WORK INSTRUCTION: From the line containing "You are a computer-use" to the last line of the listing, both included, copy every line exactly and drop the pictures.

┄┄┄┄┄┄┄┄┄┄┄┄┄┄┄┄┄┄┄┄

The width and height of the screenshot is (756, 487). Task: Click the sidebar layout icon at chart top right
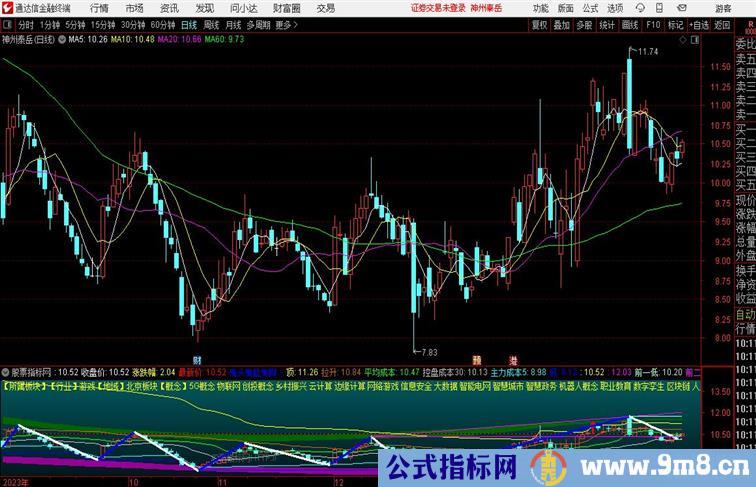click(696, 40)
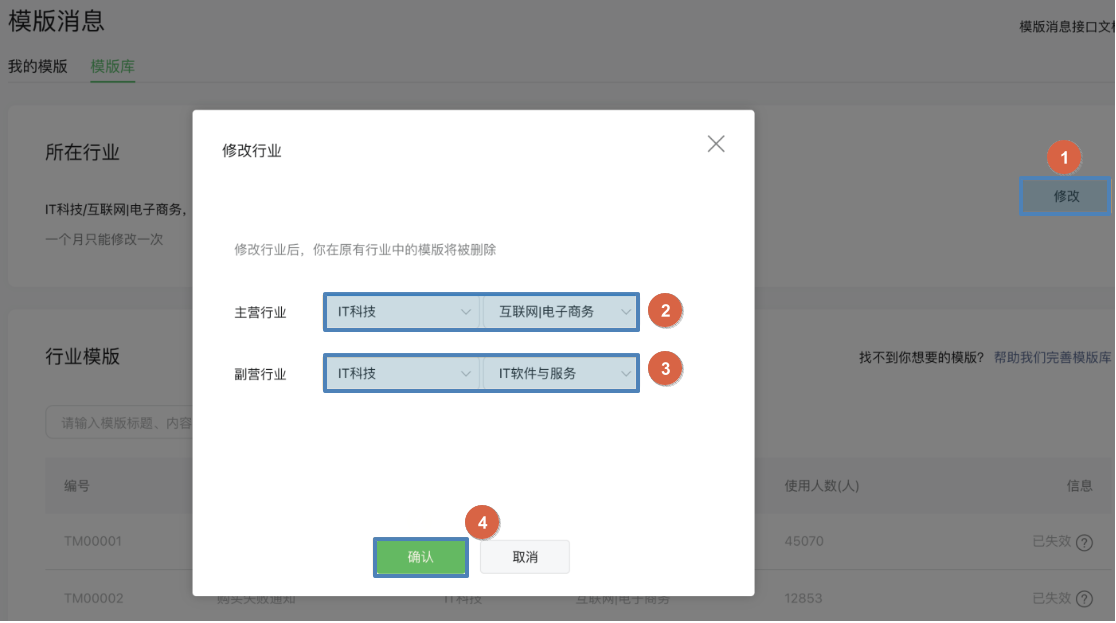Click the red number 2 marker

click(665, 310)
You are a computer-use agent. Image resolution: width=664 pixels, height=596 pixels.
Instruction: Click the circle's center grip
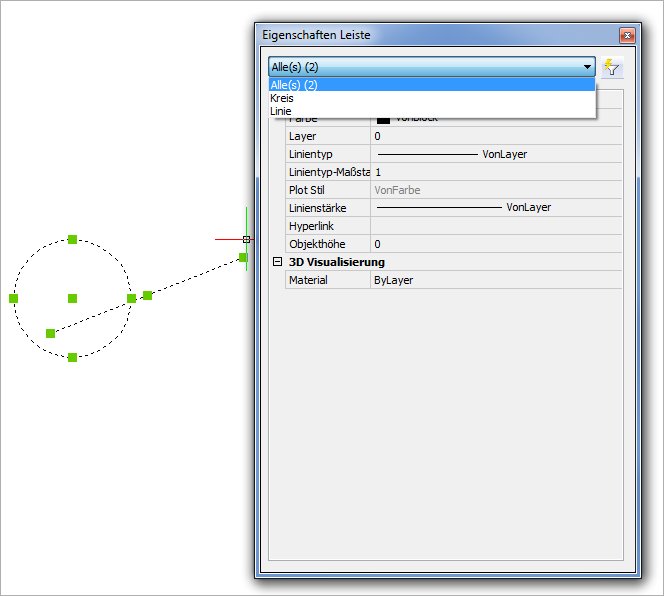point(72,298)
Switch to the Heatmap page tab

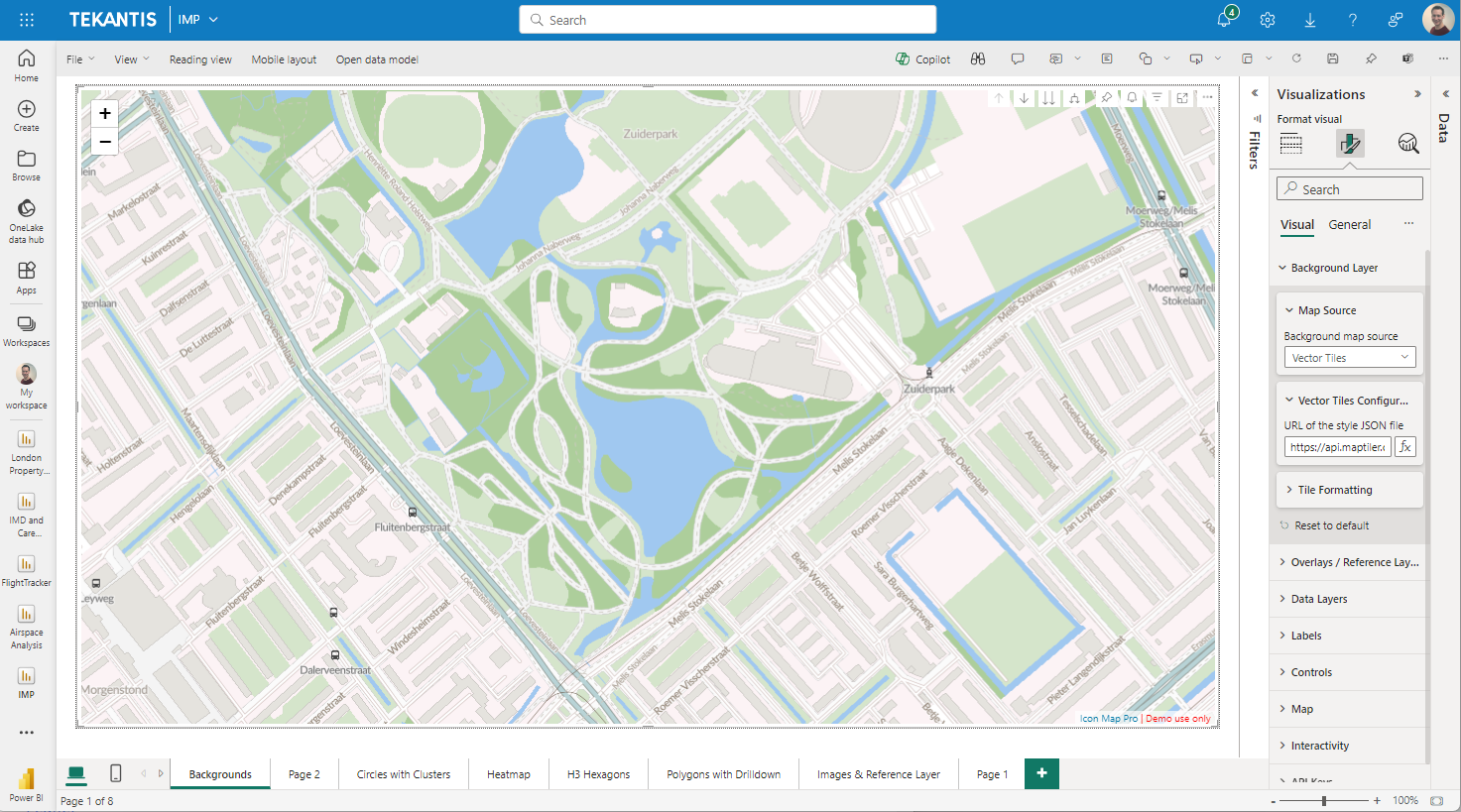pos(508,774)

┄┄┄┄┄┄┄┄┄┄┄┄┄┄┄┄┄┄┄┄

SOLUTION BELOW:
You are a computer-use agent. Image resolution: width=664 pixels, height=596 pixels.
Instruction: Click the circle's center grip
point(72,298)
Switch to the Heatmap page tab

pos(508,774)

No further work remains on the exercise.